# [Assignment]
Reproduce every line of the data, exactly and without its pictures.

BEGIN Provided data

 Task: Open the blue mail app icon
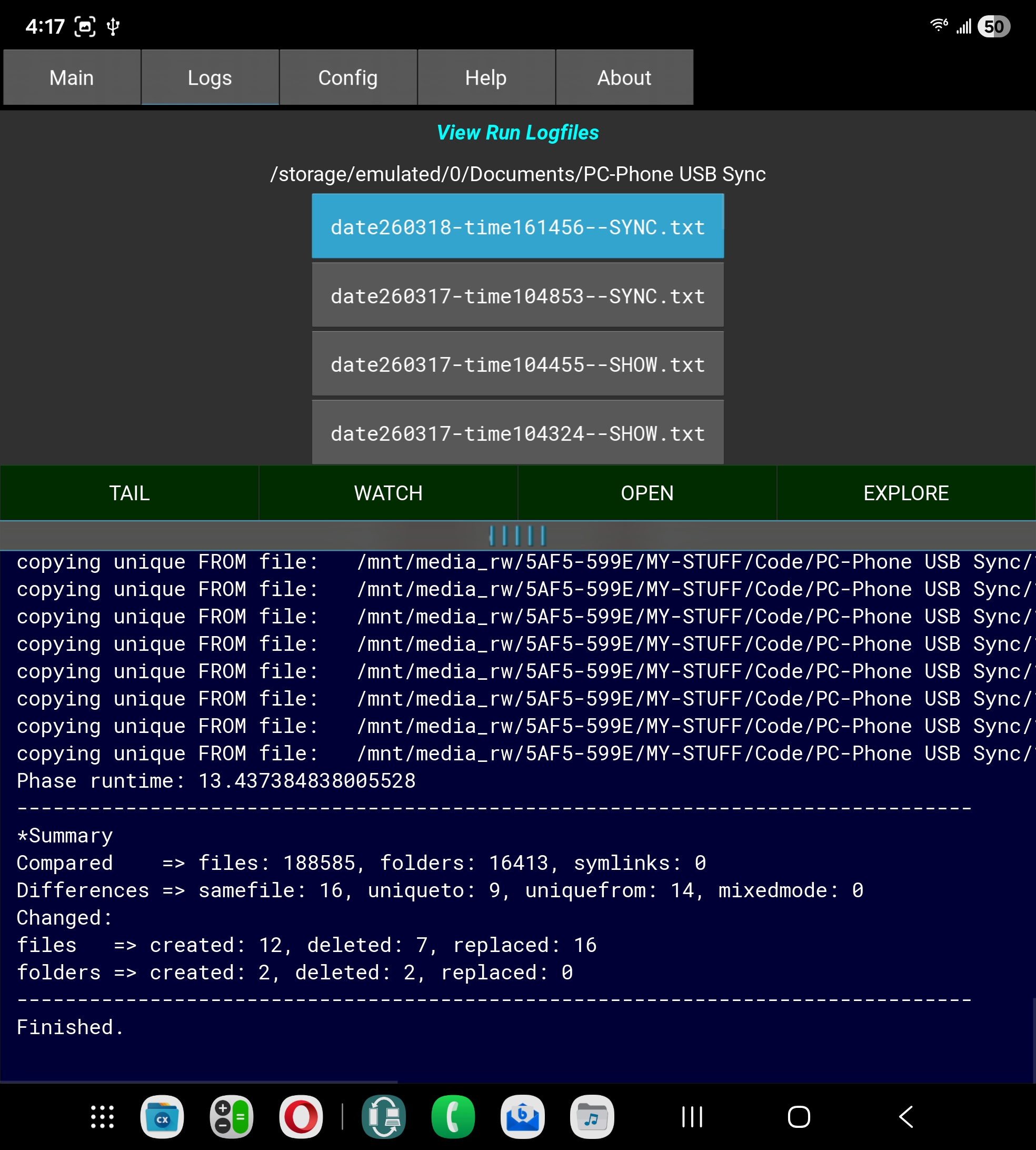click(523, 1117)
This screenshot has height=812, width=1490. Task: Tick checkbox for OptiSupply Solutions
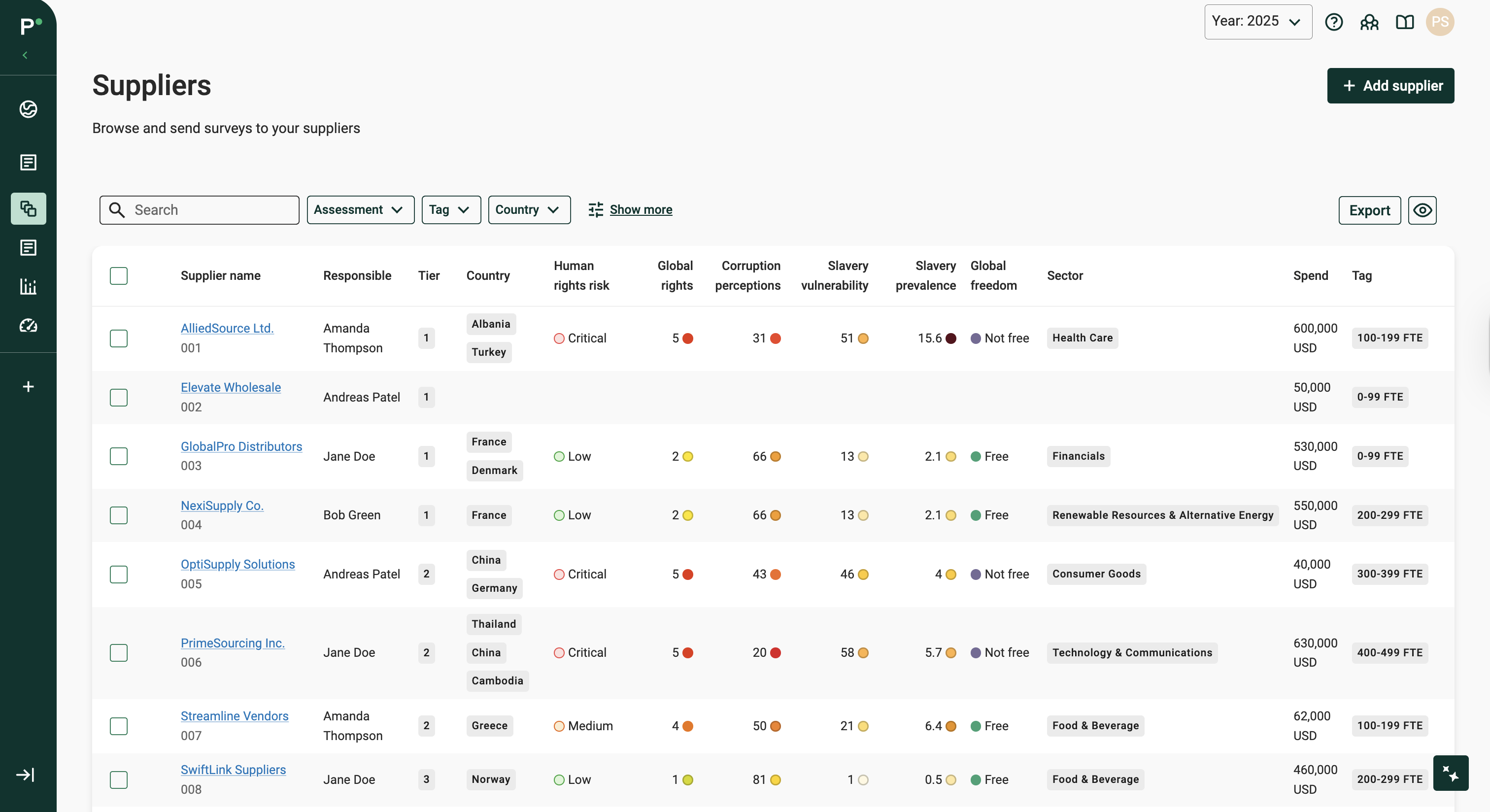(119, 575)
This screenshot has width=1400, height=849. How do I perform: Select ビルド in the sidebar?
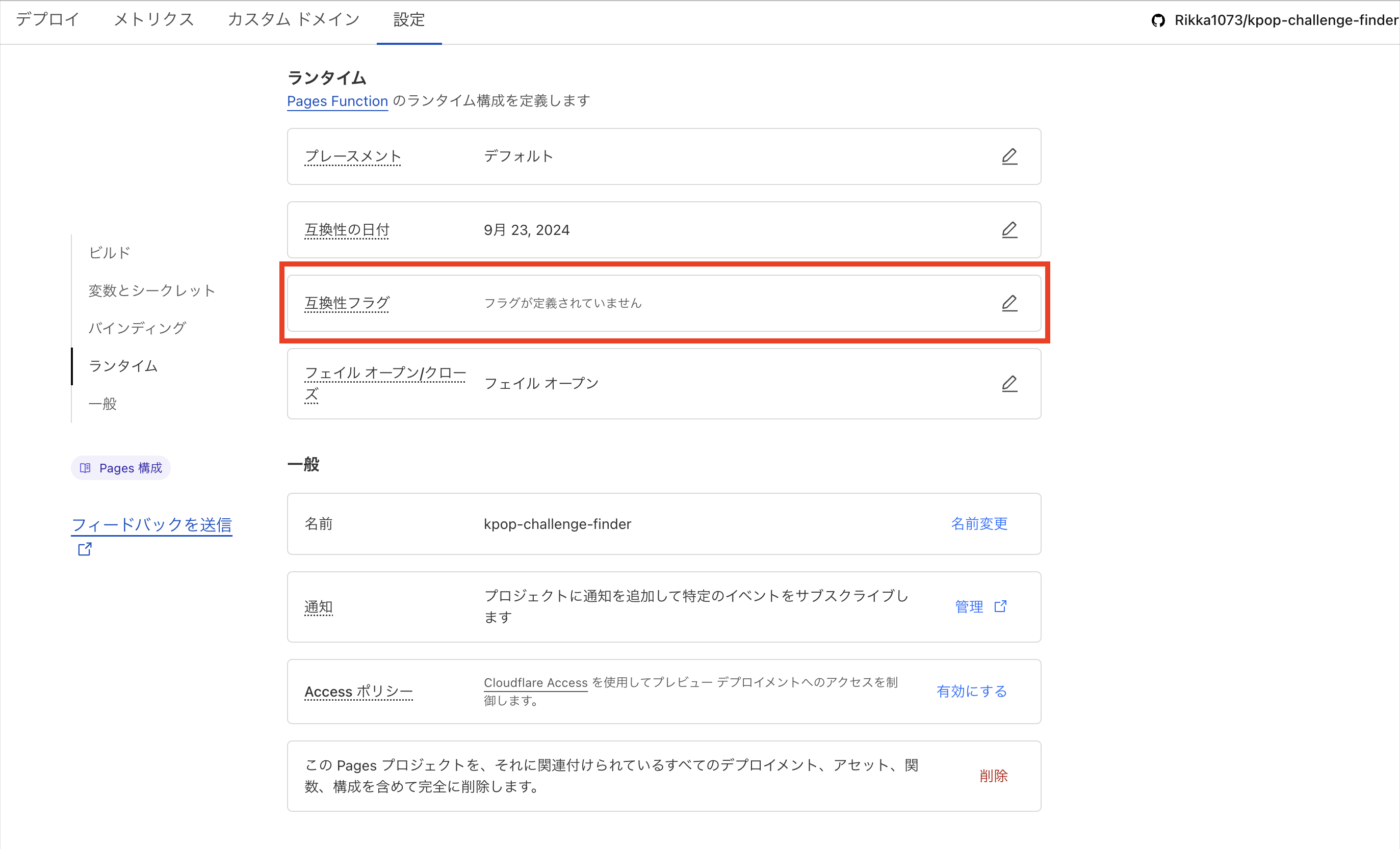point(109,252)
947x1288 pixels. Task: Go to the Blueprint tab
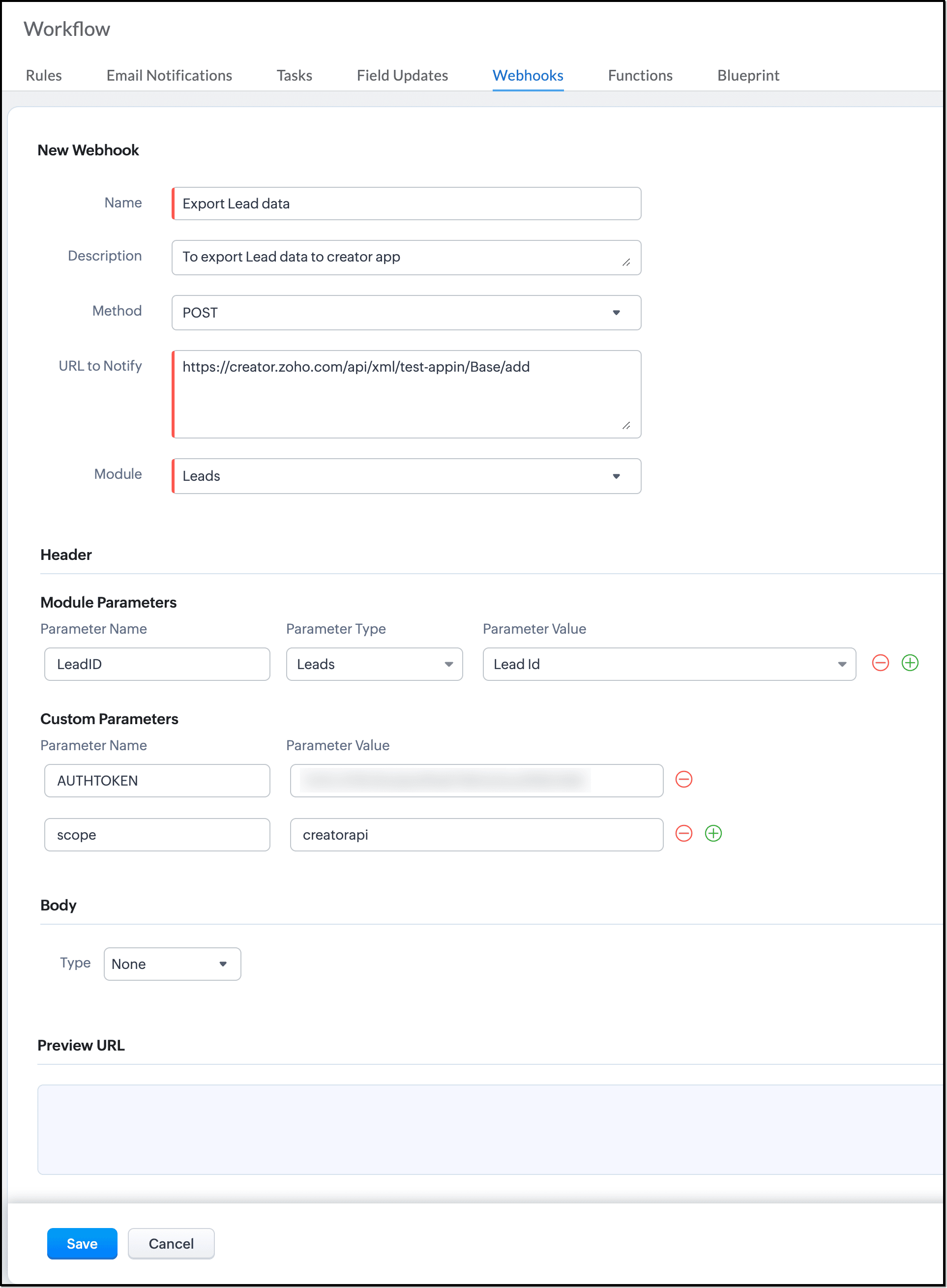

END Provided data

# [Result below]
 Task: Open the blue mail app icon
click(523, 1117)
This screenshot has height=812, width=1490. Task: Tick checkbox for OptiSupply Solutions
(119, 575)
This screenshot has width=1400, height=849. How do I perform: Select ビルド in the sidebar?
point(109,252)
947x1288 pixels. Task: Go to the Blueprint tab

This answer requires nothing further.